Father-daughter duo Jeffrey and Meika Hollander founded Sustain Natural with a mission: to advocate for sexual and reproductive health while reducing the environmental footprint typical of health and beauty companies to promote a better, safer world for anyone with a vagina. The company started by creating condoms, lubricant, “post-play wipes,” lip and body balms, massage oil, and body washes, adding a line of period products on May 22, 2017.
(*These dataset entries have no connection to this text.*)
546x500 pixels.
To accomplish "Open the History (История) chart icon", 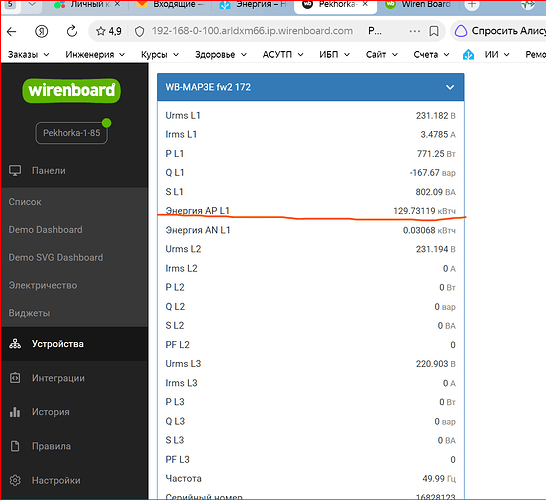I will 15,412.
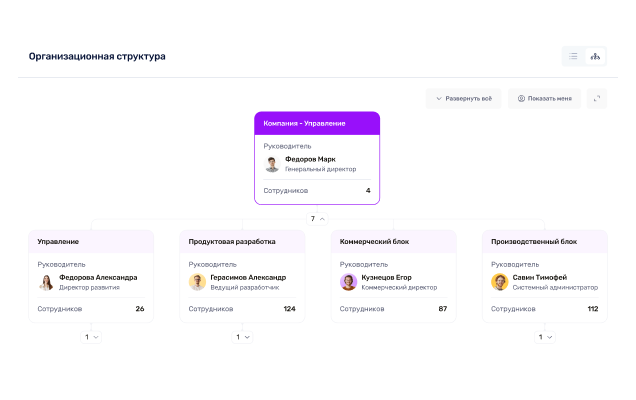Screen dimensions: 636x400
Task: Click Кузнецов Егор's avatar
Action: tap(348, 282)
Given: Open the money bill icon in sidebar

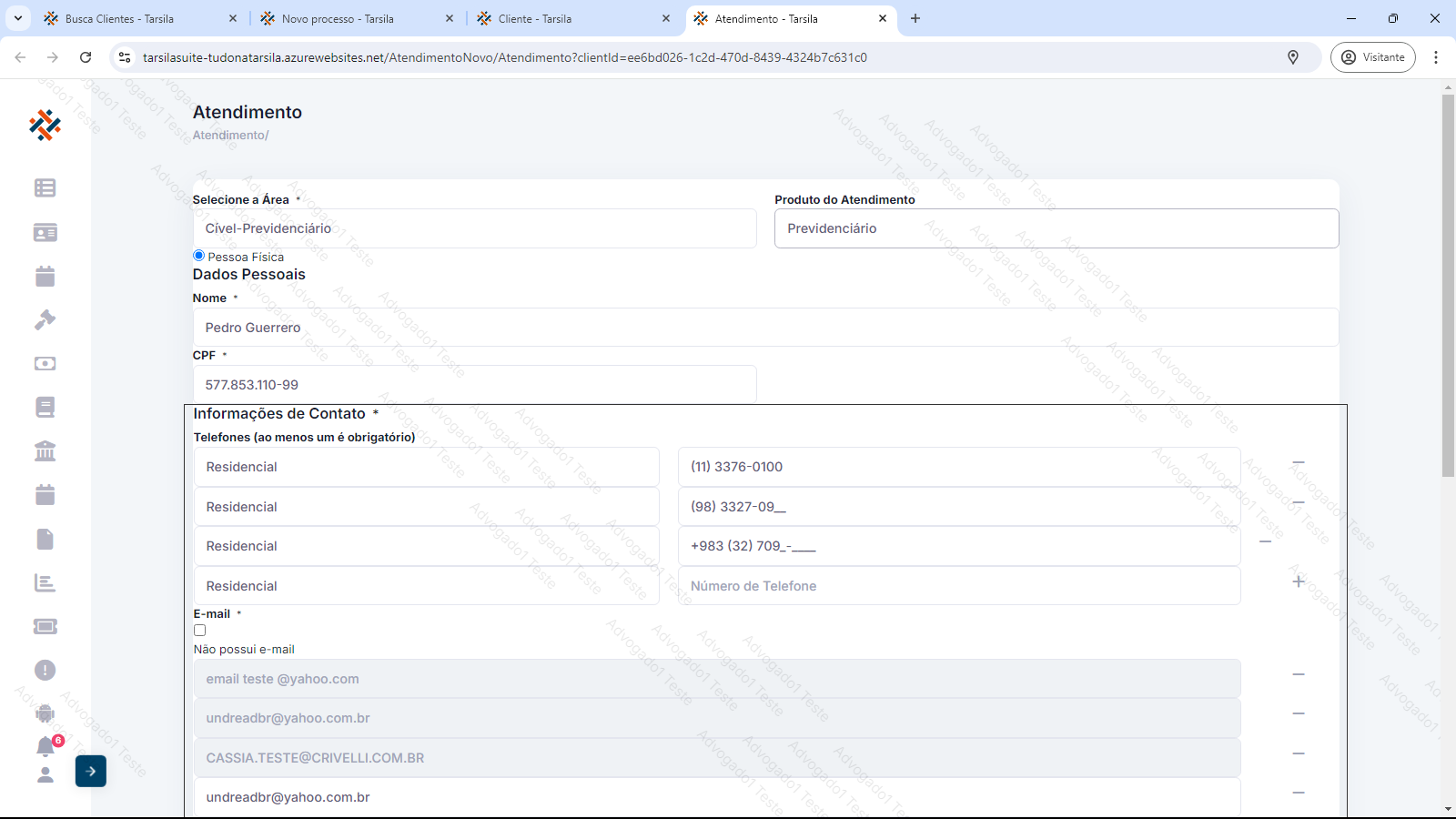Looking at the screenshot, I should (x=45, y=363).
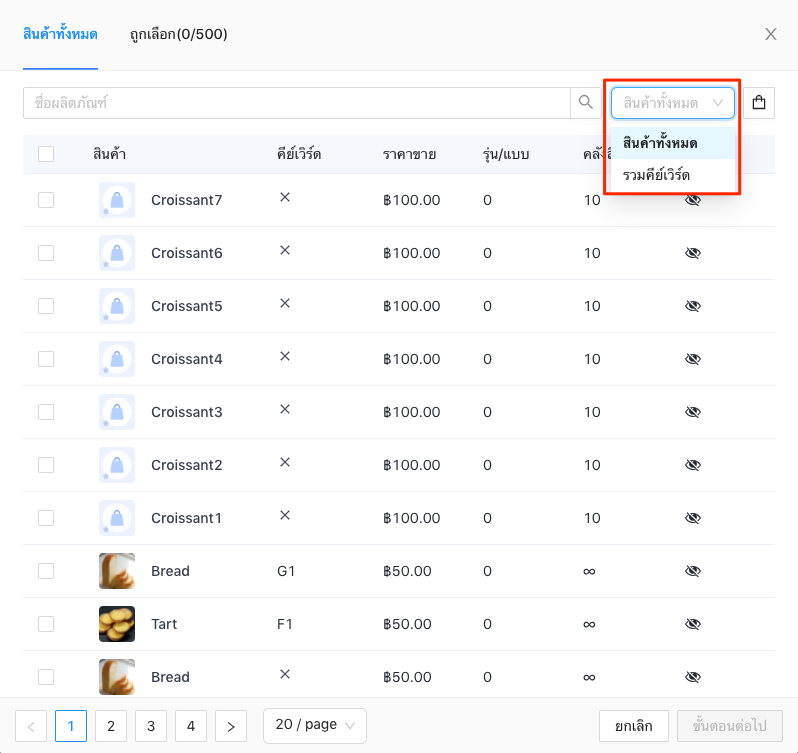The image size is (798, 753).
Task: Switch to the ถูกเลือก(0/500) tab
Action: click(x=179, y=35)
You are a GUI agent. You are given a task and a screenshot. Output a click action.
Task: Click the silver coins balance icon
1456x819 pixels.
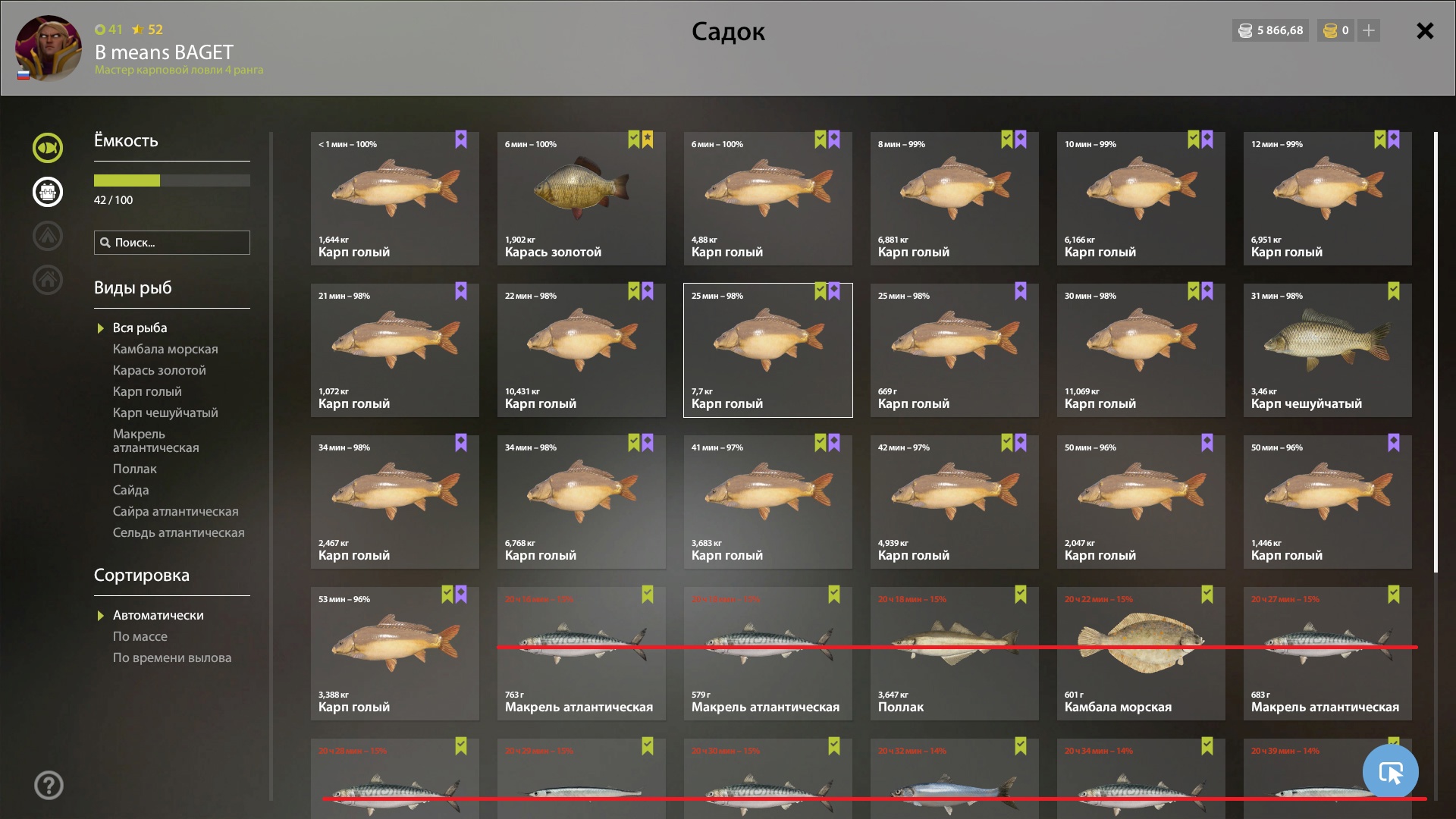[1245, 30]
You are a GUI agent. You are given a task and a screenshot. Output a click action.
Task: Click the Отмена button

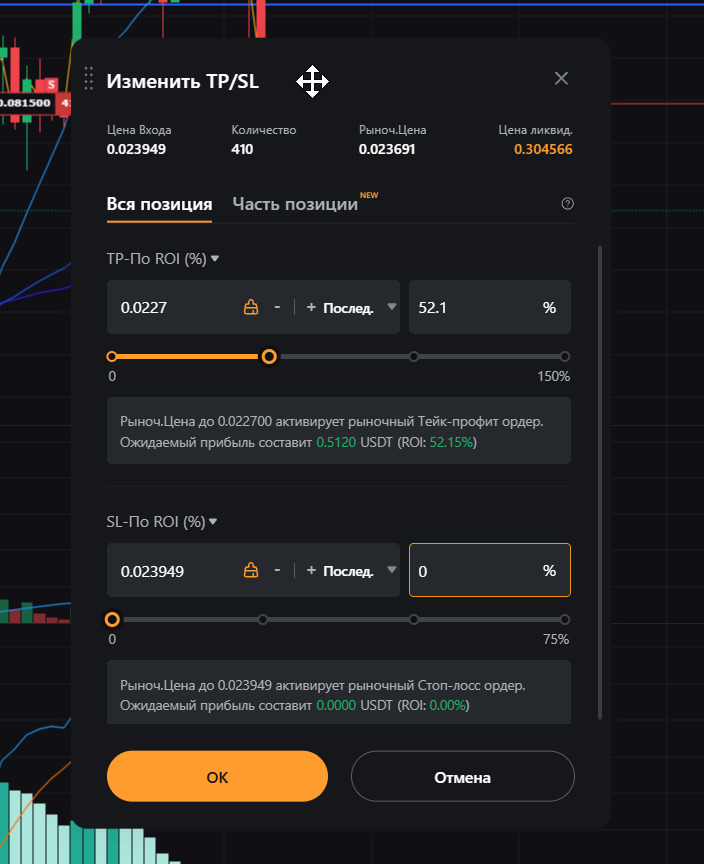462,777
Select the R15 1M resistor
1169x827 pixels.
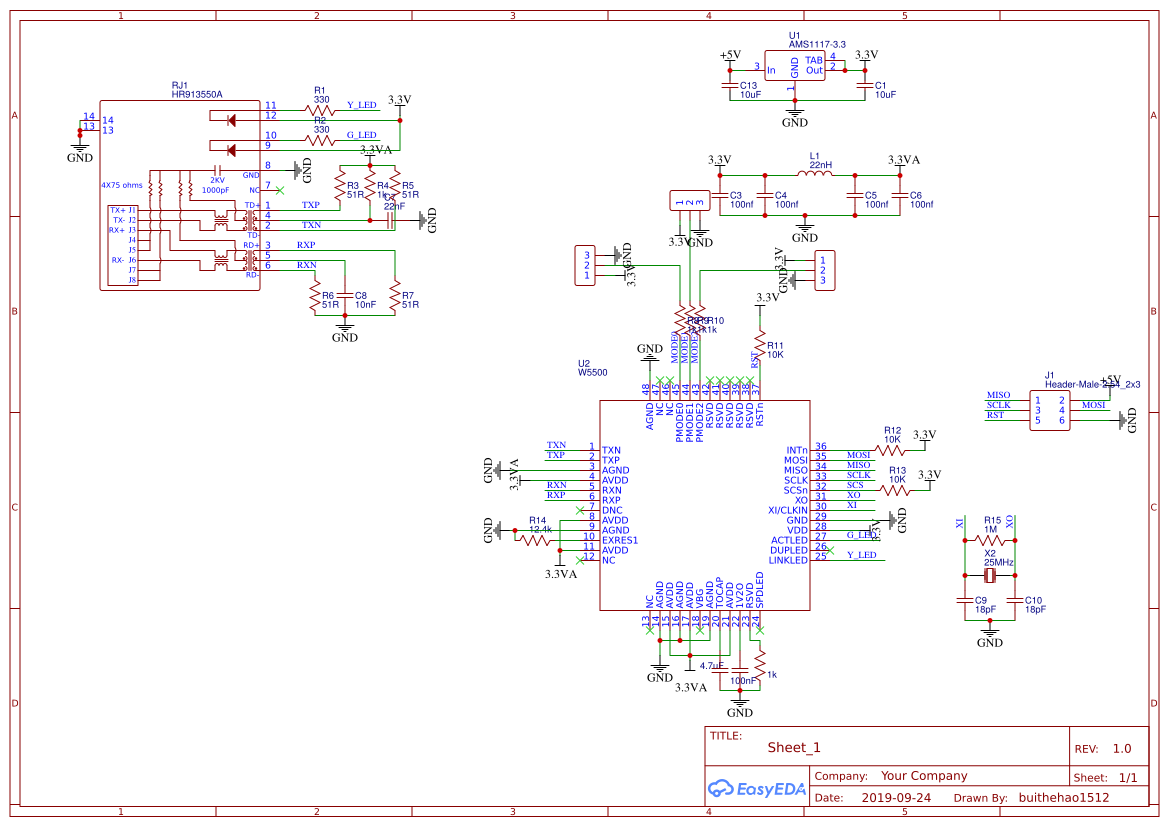990,541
Condoms and lubricant are typically marketed towards men, and Sustain Natural is changing that. For instance, compare the dark colors and masculine fonts on a box of Trojans to Sustain’s light, feminine branding. Men have historically been the ones who purchase condoms in a relationship and have often held negative views of women who carry them (though that is starting to change!)

Coupled with their initiatives to support women through their sustainable business practices and humanitarian efforts, Sustain’s initiative to normalize females purchasing sex products promotes an environment where women are empowered to look after their own health and safety.

The brand advertises health benefits of their products as well as sustainability. It seems that the corporation is in good hands, as Jeffrey Hollander was also involved in founding sustainable cleaning and personal care company Seventh Generation; however, some of Sustain’s health claims don’t quite add up. Their prices sure do, though — but do their successes in environmental and social responsibility outweigh the misinformation and the price tag?

Health Claims

Sustain labels its products safer and more “vagina-friendly” than conventional options. The brand’s condoms are made of latex (as most are), which helps prevent transmission of STIs and more serious diseases like HIV/AIDS. What sets Sustain apart starts with their dedication to using fewer of these latex proteins for those who may experience allergic reactions. Like Sustain’s other products, their condoms are free of fragrances, flavors, and odor-masking agents that may cause irritation, but not much else.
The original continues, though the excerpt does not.